Plasma membranes were prepared from transfected K562 cells by differential centrifugation (27) . Membrane proteins were electrophoresed on 7.5% polyacrylamide gels in the presence of SDS (28) , and electroblotted onto polyvinylidene difluoride membranes (Pierce; Ref. 29 ). The blots were developed with hRFC-specific antibody (30) or anti-HA antibody (BabCo, Berkeley, CA) and enhanced chemiluminescence (Roche) and exposed to X-ray film with multiple exposures.
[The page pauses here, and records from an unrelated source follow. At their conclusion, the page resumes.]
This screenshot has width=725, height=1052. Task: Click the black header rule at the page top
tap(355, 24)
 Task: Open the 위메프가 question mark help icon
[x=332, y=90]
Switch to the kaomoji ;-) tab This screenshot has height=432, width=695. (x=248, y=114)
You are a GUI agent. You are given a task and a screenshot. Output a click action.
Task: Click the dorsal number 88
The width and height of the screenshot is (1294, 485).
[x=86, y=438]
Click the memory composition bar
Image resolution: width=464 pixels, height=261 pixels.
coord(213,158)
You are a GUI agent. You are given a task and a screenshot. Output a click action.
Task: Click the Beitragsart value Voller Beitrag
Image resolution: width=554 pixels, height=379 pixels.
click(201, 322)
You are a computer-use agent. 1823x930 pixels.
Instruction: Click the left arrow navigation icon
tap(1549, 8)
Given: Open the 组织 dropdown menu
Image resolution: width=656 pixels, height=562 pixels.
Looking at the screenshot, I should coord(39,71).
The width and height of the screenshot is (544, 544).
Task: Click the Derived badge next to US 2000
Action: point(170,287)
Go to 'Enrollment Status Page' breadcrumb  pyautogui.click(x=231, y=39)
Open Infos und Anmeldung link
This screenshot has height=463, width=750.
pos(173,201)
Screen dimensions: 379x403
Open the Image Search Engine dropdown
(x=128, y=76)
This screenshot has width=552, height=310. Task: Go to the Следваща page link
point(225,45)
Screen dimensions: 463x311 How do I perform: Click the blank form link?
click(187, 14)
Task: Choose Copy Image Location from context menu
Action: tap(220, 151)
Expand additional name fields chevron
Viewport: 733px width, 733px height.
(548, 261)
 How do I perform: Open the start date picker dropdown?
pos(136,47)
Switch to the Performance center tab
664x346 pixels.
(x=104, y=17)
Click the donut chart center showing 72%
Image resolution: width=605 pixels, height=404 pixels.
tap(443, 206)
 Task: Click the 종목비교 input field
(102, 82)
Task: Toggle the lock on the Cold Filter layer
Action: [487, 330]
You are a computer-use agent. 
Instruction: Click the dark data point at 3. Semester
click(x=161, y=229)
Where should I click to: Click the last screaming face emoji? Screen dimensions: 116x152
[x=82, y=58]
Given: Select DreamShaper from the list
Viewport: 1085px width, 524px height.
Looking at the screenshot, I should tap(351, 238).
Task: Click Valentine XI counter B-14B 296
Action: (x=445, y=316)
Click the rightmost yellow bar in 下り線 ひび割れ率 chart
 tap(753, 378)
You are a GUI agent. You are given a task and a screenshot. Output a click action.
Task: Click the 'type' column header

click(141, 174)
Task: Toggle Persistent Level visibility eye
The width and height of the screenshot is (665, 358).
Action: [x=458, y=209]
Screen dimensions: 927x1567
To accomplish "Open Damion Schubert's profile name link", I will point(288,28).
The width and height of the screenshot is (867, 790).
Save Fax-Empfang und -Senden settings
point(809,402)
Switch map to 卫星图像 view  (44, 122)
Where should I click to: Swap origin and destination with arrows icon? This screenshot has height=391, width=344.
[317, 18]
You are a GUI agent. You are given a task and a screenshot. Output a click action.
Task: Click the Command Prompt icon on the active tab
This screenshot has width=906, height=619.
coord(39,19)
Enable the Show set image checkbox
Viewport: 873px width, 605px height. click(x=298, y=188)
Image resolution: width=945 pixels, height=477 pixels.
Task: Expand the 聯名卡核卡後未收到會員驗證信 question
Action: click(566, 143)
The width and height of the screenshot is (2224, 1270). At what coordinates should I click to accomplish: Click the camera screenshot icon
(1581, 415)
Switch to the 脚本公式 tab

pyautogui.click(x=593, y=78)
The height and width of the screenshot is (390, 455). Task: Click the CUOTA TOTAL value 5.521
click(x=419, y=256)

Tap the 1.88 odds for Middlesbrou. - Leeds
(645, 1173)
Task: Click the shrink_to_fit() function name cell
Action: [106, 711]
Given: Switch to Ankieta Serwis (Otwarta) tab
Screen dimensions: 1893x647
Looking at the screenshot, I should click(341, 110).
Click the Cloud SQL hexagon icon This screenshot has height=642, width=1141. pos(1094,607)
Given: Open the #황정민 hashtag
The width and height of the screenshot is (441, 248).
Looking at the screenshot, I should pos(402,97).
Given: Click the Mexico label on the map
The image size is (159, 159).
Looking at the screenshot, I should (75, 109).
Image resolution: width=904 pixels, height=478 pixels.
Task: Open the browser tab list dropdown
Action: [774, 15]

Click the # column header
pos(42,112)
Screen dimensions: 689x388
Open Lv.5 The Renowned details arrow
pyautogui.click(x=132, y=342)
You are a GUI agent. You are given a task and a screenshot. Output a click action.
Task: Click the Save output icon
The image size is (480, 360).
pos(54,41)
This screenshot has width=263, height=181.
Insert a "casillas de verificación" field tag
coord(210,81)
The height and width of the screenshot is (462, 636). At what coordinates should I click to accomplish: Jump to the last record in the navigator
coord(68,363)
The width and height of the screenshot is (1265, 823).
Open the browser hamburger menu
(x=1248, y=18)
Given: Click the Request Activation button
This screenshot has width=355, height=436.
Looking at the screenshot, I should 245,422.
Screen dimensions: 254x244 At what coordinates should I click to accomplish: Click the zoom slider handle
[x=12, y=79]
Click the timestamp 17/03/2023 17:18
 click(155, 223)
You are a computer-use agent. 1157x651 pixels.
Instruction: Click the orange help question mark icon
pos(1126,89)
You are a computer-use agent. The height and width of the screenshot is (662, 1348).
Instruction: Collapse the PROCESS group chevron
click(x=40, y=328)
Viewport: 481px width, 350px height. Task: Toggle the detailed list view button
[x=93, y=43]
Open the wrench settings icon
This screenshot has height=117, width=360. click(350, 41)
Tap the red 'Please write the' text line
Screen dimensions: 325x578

Densitometry was performed on a Kodak Digital Science Image Station 440CF. For N-glycosidase F (New England Biolabs) digestions, samples were incubated at 37°C overnight after denaturation (10 min, 0.5% SDS and 1% ß-mercaptoethanol) and the addition of 50 mM sodium phosphate (pH 7.5), 1% (v/v) NP40, and N-glycosidase F (0.5 unit).

To measure stabilities of the hRFC^AUG1HA and hRFC^AUG2HA proteins, cells were treated with cycloheximide (0.2 mg/ml), and at intervals up to 36 h, plasma membrane fractions (25 µg) were analyzed on Western blots with anti-HA antibody.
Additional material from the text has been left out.